Subodh Gupta after Subodh Gupta

Subodh Gupta I am guessing thinks the art world needs a vegetation Damien Hirst. He has been chosen.

The medicine cabinet, the orange pills and stainless steel utensils

Subodh Gupta work is ostentatious, the Saatchi gallery says he employs many of the original techniques of French conceptualist Marcel Duchamp by elevating the ready-made into an art object, but were readymades considered as art? I love how the gallery promotes him, look closely, do all the body part fit?

U.FO. is another work made up of hundreds of brass water utensils that are soldered together to resemble a flying saucer. This gleaming sculpture is amusing yet pertinent to ideas of sustainability, poverty and notions of otherness. The repetition of forms and the exaggeration of scale is a common element in Gupta’s work. See his work though the Saatchi gallery

Yoshitomo Nara's mango girl in curry after " A penny for belief II"

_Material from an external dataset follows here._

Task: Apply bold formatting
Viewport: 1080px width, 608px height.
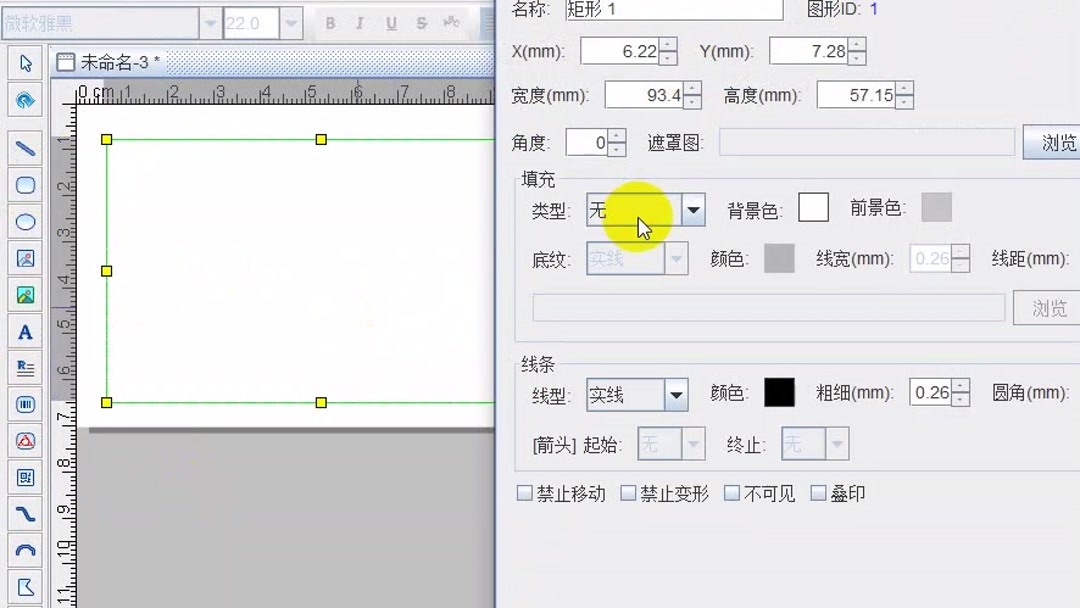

Fucking cutlery after " Spooning"

Subodh Gupta's cardboard box after "Aam Aadmi" and " Jeff the Koons"

Wall with diya after "Wall"

In his new works Gupta moves away from composite sculptures towards objects that possess an auratic quality. Readymade commodities experience transformations in scale and material, transmogrifying from factory-produced items into extraordinary artefacts. - See the samples at Hauser & Wirth

It should be noted that these studies require readers to know the actual work parodied or otherwise it should be viewed as a reference point via the links.

As I dragged that trunk into the space, I apposed it at every stage. This is not a gallery, I don't have a staff or a forklift. The installation is still up and that's usual, by default, the work itself has a human quality, but Gupta sculpture is just a tree coming out of a wall. Now I have to get that ton of a trunk out after making like in all small / median and large silly replicas.

So is Subodh Gupta a fool, are curators foolish enough to tag him with Marcel Duchamp? The answer in yes, he's playing the game, jack of all trades.

The comment
over Subodh Gupta's work makes it clear that installation art must be highly finished and should possess a larger than life stature but not necessarily to mean anything but a conglomerated fuse to project and mask as an identifiable portrait, still life, object or thing. Hence, if it looks like a mango and it even has the weight of it, but if you find yourself in a situation famished, you'll taste the sweetest art in your career.

1 comment:

Anonymous said...

I saw the work of Subodh Gupta in Canada in 2007. He was featured in a group show, and was one of the standouts. I believe that like the Chinese contemporary artists, Gupta represents the 'best' of the contemporary Indian artists. The west is naturally excited to find the next Koons and Hirst's, and so, although for many third world artists, their educations come from the west, they seem to have to play up everything kitche and dramaticly cliche of their home countries to get noticed.
Notwithstanding that they, like everyone else are also competing with every other kind of media and you know that everyone believes that media is in the gutter anyway!
That said, Gupta's work is very polished, monumental, ironic and poised. I found it intelligent, poetic and refreshing. He takes risks with what he does and he has a point of view. Not everyone may get him, but I think that Indian Art is richer because of him.